- WORK TO DO -
Copy each of the following items verbatim, line for line.

- RECORDS PROVIDED -
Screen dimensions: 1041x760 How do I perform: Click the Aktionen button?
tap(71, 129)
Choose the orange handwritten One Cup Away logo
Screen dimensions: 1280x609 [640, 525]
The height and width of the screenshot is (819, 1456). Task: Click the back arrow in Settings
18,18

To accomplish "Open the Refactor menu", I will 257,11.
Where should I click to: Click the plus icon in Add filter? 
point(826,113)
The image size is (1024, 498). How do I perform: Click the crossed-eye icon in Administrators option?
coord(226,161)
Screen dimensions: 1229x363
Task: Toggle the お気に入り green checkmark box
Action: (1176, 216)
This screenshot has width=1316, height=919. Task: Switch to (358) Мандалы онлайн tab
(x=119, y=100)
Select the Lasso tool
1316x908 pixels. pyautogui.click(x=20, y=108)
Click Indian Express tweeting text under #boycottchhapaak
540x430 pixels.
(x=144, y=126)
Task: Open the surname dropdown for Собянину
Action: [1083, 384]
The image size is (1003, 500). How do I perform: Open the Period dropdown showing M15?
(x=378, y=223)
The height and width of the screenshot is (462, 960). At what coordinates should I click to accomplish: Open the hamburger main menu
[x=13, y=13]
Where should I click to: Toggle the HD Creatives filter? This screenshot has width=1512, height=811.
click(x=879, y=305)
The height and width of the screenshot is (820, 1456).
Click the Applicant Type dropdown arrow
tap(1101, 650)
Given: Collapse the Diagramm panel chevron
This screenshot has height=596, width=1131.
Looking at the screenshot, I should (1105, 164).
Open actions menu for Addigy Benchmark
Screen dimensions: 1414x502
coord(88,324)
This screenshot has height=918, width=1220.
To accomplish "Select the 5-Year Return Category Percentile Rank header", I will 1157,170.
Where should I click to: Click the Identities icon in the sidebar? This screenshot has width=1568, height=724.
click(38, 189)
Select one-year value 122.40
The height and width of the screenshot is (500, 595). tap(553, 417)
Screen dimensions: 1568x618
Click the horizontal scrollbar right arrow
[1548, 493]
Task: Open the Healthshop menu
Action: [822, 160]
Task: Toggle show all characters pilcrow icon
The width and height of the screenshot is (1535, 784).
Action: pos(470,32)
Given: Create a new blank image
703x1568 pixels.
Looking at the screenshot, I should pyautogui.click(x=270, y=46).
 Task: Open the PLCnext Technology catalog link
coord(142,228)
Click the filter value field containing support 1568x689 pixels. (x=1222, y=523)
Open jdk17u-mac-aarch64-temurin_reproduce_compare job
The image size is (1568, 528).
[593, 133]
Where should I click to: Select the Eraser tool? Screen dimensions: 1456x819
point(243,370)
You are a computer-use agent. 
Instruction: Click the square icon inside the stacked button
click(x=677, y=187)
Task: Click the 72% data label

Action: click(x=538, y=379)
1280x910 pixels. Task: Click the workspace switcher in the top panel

- REPLY TO THE EXERCISE -
Screen dimensions: 1041x760 How do I perform: Click the Aktionen button?
tap(71, 129)
Choose the orange handwritten One Cup Away logo
Screen dimensions: 1280x609 [640, 525]
The height and width of the screenshot is (819, 1456). Task: Click the back arrow in Settings
18,18

To accomplish "Open the Refactor menu", I will 257,11.
Where should I click to: Click the plus icon in Add filter? 
point(826,113)
The image size is (1024, 498). How do I perform: Click the crossed-eye icon in Administrators option?
coord(226,161)
Screen dimensions: 1229x363
Task: Toggle the お気に入り green checkmark box
Action: (1176, 216)
This screenshot has width=1316, height=919. Task: Switch to (358) Мандалы онлайн tab
(x=119, y=100)
Select the Lasso tool
1316x908 pixels. pyautogui.click(x=20, y=108)
Click Indian Express tweeting text under #boycottchhapaak
540x430 pixels.
(x=144, y=126)
Task: Open the surname dropdown for Собянину
Action: [1083, 384]
The image size is (1003, 500). How do I perform: Open the Period dropdown showing M15?
(x=378, y=223)
The height and width of the screenshot is (462, 960). At what coordinates should I click to accomplish: Open the hamburger main menu
[x=13, y=13]
Where should I click to: Toggle the HD Creatives filter? This screenshot has width=1512, height=811.
click(x=879, y=305)
The height and width of the screenshot is (820, 1456).
Click the Applicant Type dropdown arrow
tap(1101, 650)
Given: Collapse the Diagramm panel chevron
This screenshot has height=596, width=1131.
Looking at the screenshot, I should (1105, 164).
Open actions menu for Addigy Benchmark
Screen dimensions: 1414x502
coord(88,324)
This screenshot has height=918, width=1220.
To accomplish "Select the 5-Year Return Category Percentile Rank header", I will 1157,170.
Where should I click to: Click the Identities icon in the sidebar? This screenshot has width=1568, height=724.
click(38, 189)
Select one-year value 122.40
The height and width of the screenshot is (500, 595). tap(553, 417)
Screen dimensions: 1568x618
Click the horizontal scrollbar right arrow
[1548, 493]
Task: Open the Healthshop menu
Action: [822, 160]
Task: Toggle show all characters pilcrow icon
The width and height of the screenshot is (1535, 784).
Action: pos(470,32)
Given: Create a new blank image
703x1568 pixels.
Looking at the screenshot, I should pyautogui.click(x=270, y=46).
 Task: Open the PLCnext Technology catalog link
coord(142,228)
Click the filter value field containing support 1568x689 pixels. (x=1222, y=523)
Open jdk17u-mac-aarch64-temurin_reproduce_compare job
The image size is (1568, 528).
[593, 133]
Where should I click to: Select the Eraser tool? Screen dimensions: 1456x819
point(243,370)
You are a computer-use agent. 
Instruction: Click the square icon inside the stacked button
click(x=677, y=187)
Task: Click the 72% data label

Action: click(x=538, y=379)
1280x910 pixels. Task: Click the workspace switcher in the top panel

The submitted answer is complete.